As one who grew-up visiting the place as a youth, and attended Buckley School with his grand daughter, I do remember the place – as it was, and Mr. Lloyd in his bespectacled best. To have the place rendered a museum would have meant rezoning the neighborhood to handle the potential traffic, and that just wasn’t going to happen… anymore than it be turned into a music academy or a golf club. Progress is what it is, and the memories Suzanne has of that wonderful place of opulence and happiness surely were built on laughter; sad to know the land and all that once sat upon it, have been rendered to lesser value… a shadow of its former self. Still, with sites like this… the memory of once was is again reawakened and shared. Alive with laughter… if only for a short while.

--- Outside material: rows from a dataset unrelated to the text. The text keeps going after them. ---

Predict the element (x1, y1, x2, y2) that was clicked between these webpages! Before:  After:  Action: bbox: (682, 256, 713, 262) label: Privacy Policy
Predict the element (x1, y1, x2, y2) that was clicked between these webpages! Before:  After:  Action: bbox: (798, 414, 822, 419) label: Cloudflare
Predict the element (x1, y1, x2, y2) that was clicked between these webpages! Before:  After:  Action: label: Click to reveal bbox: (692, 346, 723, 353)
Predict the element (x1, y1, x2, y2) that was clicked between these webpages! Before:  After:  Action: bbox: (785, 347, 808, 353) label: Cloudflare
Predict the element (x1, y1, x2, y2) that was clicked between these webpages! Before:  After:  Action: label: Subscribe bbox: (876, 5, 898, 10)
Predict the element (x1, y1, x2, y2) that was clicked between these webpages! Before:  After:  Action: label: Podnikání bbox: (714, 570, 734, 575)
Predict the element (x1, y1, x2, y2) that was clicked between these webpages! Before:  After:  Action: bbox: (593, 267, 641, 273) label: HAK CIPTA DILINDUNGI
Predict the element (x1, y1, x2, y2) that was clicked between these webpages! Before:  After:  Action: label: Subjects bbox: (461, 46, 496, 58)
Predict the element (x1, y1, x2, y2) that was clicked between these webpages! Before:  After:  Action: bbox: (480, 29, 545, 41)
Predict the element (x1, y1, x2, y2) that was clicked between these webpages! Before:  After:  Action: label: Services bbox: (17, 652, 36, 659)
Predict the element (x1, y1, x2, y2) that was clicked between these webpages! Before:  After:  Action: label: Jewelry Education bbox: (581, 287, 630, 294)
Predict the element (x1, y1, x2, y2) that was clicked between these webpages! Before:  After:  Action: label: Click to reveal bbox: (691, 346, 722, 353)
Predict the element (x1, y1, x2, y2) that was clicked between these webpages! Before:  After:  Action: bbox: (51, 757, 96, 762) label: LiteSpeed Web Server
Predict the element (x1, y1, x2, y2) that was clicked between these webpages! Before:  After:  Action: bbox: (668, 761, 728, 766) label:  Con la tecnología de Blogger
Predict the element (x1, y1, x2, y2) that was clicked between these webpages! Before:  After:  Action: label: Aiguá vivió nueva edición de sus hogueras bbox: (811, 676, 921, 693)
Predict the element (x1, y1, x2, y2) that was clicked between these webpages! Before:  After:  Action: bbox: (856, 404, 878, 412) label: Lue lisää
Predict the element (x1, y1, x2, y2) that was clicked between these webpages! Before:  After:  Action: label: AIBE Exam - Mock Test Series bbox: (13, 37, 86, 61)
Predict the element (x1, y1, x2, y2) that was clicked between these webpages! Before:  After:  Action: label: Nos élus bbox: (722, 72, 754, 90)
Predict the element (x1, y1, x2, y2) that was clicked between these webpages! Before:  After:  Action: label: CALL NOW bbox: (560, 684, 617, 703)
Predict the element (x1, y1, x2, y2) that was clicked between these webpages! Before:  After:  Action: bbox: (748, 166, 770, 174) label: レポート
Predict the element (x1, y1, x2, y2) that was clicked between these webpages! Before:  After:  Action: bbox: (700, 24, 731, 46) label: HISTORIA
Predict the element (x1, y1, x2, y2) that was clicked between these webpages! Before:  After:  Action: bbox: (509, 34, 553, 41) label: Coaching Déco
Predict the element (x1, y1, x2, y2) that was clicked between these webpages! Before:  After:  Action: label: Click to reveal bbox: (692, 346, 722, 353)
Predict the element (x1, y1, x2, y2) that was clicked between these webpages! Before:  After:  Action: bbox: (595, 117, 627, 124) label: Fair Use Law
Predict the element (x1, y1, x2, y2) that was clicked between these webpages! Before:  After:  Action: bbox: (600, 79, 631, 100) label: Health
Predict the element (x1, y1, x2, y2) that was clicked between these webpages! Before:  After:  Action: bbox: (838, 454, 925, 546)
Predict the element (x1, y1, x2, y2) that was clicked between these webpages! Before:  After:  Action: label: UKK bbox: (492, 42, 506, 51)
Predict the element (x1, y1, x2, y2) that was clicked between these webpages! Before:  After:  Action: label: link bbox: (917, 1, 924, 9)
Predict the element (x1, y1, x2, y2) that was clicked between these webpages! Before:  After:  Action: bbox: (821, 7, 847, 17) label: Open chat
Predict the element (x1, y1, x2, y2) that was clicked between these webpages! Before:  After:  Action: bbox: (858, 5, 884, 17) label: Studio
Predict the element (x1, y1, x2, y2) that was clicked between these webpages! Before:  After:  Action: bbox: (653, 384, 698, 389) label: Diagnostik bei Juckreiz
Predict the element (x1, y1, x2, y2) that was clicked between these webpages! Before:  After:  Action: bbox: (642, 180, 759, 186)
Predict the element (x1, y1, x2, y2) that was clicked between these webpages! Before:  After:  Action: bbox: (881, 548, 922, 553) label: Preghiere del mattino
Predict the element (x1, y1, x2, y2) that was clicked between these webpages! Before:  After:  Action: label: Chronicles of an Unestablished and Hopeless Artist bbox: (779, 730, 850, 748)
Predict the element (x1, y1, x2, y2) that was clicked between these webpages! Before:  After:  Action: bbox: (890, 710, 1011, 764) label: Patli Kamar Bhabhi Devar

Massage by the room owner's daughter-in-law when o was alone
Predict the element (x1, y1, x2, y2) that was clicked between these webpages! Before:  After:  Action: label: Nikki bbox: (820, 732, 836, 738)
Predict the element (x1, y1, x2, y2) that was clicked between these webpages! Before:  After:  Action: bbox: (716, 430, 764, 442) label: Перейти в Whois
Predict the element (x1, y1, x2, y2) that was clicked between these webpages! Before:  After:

I never thought his estate was that big ! Great article ! I will be coming back to this site and reading more for sure !
It is a shame it had to be subdivided, but thank goodness the house was not torn down as so many great Hollywood estates have been.
Where is the estate located? I’d love to see it in person!
Sounds like a grand home, and fit for a silent movie star—and then some!
A real pity that some years following Harold’s passing, Greenacres had to be sold at auction and part of the grounds were subdivided. It could not be kept on as a “museum” and touring location for future silent film aficiandos, as Harold would have liked.